American pastors are abandoning their posts, left
and right, and at an alarming rate. They are not leaving their churches and
getting other jobs. Congregations still pay their salaries. Their names remain
on the church stationary and they continue to appear in pulpits on Sundays. But
they are abandoning their posts, their calling. They have gone whoring after
other gods. What they do with their time under the guise of pastoral ministry
hasn’t the remotest connection with what the church’s pastors have done for
most of twenty centuries.
A few of us are angry about it. We are angry because we have been
deserted…. It is bitterly disappointing to enter a room full of people whom you
have every reason to expect share the quest and commitments of pastoral work
and find within ten minutes that they most definitely do not. They talk of
images and statistics. They drop names. They discuss influence and status.
Matters of God and the soul and Scripture are not grist for their mills.
The pastors of America
have metamorphosed into a company of shopkeepers, and the shops they keep are
churches. They are preoccupied with shopkeeper’s concerns–how to keep the
customers happy, how to lure customers away from competitors down the street,
how to package the goods so that the customers will lay out more money.

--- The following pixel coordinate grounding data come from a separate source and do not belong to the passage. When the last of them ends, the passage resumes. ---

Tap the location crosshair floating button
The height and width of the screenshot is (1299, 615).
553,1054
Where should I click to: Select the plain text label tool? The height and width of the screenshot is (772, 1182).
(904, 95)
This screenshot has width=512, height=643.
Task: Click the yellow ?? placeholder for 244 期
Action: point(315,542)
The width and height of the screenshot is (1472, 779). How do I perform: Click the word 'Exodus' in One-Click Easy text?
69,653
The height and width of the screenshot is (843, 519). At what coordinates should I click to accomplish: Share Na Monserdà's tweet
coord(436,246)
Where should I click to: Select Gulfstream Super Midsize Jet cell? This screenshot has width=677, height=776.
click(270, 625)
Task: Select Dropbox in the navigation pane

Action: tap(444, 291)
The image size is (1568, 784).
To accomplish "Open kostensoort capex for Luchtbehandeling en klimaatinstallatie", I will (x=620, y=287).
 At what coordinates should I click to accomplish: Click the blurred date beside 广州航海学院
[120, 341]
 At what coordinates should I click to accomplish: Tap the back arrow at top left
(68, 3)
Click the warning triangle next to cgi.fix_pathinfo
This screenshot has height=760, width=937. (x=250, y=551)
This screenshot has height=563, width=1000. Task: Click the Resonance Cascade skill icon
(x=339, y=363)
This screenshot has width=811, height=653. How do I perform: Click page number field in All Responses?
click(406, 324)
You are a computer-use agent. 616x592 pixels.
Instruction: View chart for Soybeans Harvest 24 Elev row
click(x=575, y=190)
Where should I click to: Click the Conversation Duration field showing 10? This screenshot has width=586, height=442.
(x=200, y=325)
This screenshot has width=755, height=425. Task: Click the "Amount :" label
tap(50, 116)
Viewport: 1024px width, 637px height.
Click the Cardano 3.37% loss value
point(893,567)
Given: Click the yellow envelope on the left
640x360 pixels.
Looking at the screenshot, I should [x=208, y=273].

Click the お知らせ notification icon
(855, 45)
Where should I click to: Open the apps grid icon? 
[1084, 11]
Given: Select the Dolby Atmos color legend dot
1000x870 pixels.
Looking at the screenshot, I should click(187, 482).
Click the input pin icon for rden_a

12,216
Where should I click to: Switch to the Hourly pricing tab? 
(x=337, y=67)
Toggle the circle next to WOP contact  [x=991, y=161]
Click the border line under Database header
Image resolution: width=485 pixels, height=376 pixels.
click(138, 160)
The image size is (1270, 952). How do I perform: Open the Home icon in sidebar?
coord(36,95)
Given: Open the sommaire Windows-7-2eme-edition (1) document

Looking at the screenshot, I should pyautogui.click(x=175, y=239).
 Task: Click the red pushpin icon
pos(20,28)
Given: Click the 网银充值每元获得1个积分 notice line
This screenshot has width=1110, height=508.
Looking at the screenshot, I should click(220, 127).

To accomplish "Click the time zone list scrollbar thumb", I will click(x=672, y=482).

Some of them are very good shopkeepers. They attract a lot of
customers, pull in great sums of money, develop splendid reputations. Yet it is
still shopkeeping; religious shopkeeping, to be sure, but shopkeeping all the
same. The marketing strategies of the fast-food franchise occupy the waking
minds of these entrepreneurs; while asleep they dream of the kind of success
that will get the attention of journalists.
The biblical fact is that there are no successful churches. There are,
instead, communities of sinners, gathered before God week after week in towns
and villages all over the world. The Holy Spirit gathers them and does his work
in them. In these communities of sinners, one of the sinners is called pastor
and given a designated responsibility in the community. The pastor’s
responsibility is to keep the community attentive to God. It is this
responsibility that is being abandoned in spades.
-Eugene Peterson in his intro to his book Working the Angles.